An oil tanker runs aground, spilling millions of gallons of fuel
oil into a populated area. An explosion at a manufacturing plant
sends deadly levels of toxic fumes spewing into the atmosphere.
An earthquake ruptures chemical tanks, releasing pollutants into
the air and groundwater system. A terrorist deliberately releases
a toxic substance in a populated area.
A vital member of the U.S. National Response Team, OSHA stands
ready to help respond to oil spills and chemical, radiological,
and gas and hazardous liquid pipeline releases.
Who gets the call? The Environ-mental Protection Agency? The Federal
Bureau of Investigation? The Federal Emergency Management Agency?
The Occupational Safety and Health Administration?
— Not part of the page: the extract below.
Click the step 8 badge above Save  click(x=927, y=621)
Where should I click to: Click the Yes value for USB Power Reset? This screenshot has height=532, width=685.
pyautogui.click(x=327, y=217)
OSHA? Many people don't realize that OSHA is a vital player
on the National Response Team, the federal government's mechanism
for responding to emergency releases of hazardous substances, pollutants,
or contaminants. As the Department of Labor representative on the
team, OSHA joins 15 other federal agencies that share responsibility,
interests, and expertise in various aspects of emergency response
to pollutant release and cleanup.
Federal law requires the responsible party to report oil spills,
gas and hazardous liquid pipeline releases, chemical releases, and
radiological releases to the National Response Center, or NRC. The
communications and coordination core of the National Response System,
the NRC is staffed 24 hours a day to receive reports from around
the country via a toll-free number, (800) 424-8802. The staff relays
the reports to the appropriate federal coordinators at the scene
and state emergency responders.
Ruth McCully, director of OSHA's Directorate of Science, Technology,
and Medicine, and the Department of Labor representative on the
National Response Team, said first responders who rush to the scene
of an emergency to contain a release, as well as the recovery and
cleanup personnel who follow, face a wide range of hazards. "These
can include exposure to chemical, biological, and radiological hazards;
skin contact with dangerous substances; and physical dangers from
building cave-ins, improperly protected excavations, heavy machinery,
and material handling hazards," she said.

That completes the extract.